Copy out each entry precisely; no image belongs in the result.

INPUT DATA
*** Block opens ***
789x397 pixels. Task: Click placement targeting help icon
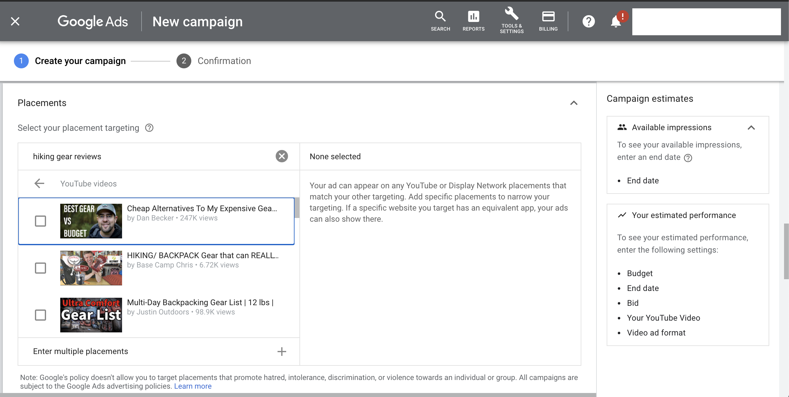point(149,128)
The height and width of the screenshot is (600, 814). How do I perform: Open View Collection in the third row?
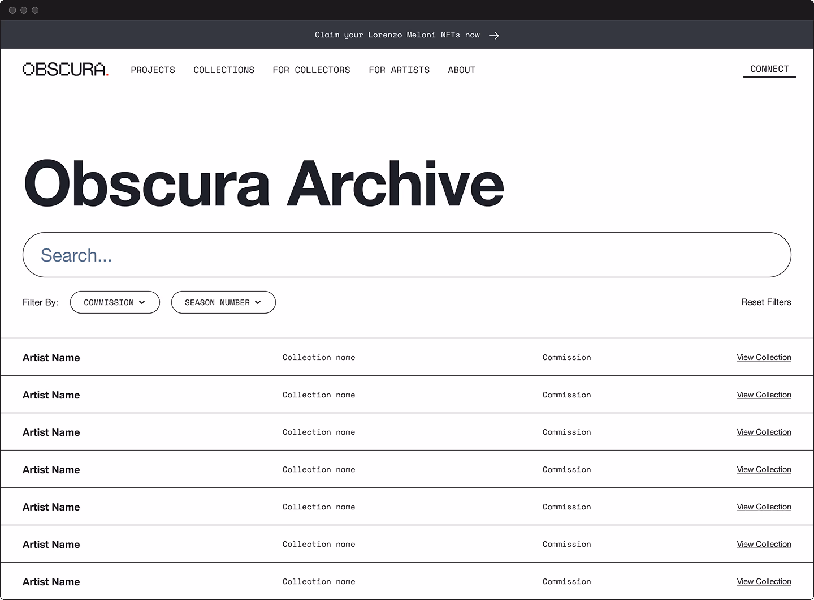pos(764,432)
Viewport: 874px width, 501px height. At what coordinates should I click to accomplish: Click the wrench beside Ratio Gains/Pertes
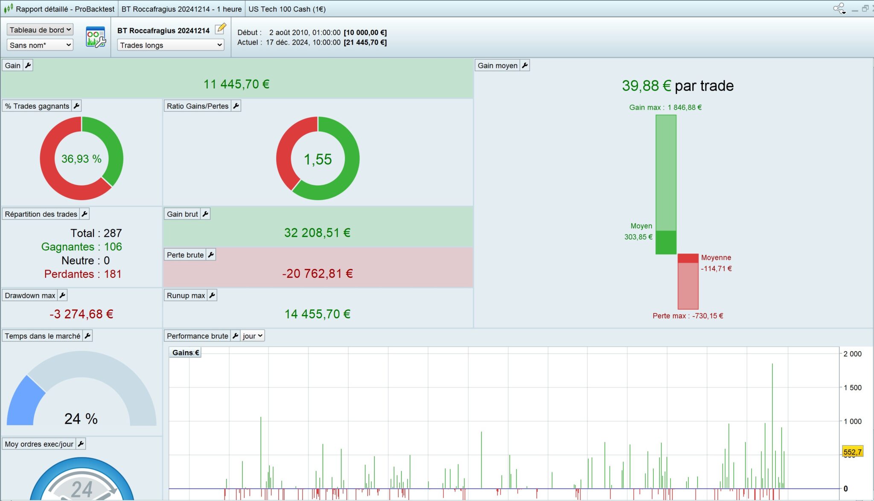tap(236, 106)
*** Block closes ***
TASK RESULT
789x397 pixels. Task: Click placement targeting help icon
point(149,128)
The height and width of the screenshot is (600, 814). How do I perform: Open View Collection in the third row?
pos(764,432)
Viewport: 874px width, 501px height. At what coordinates should I click to accomplish: Click the wrench beside Ratio Gains/Pertes
tap(236, 106)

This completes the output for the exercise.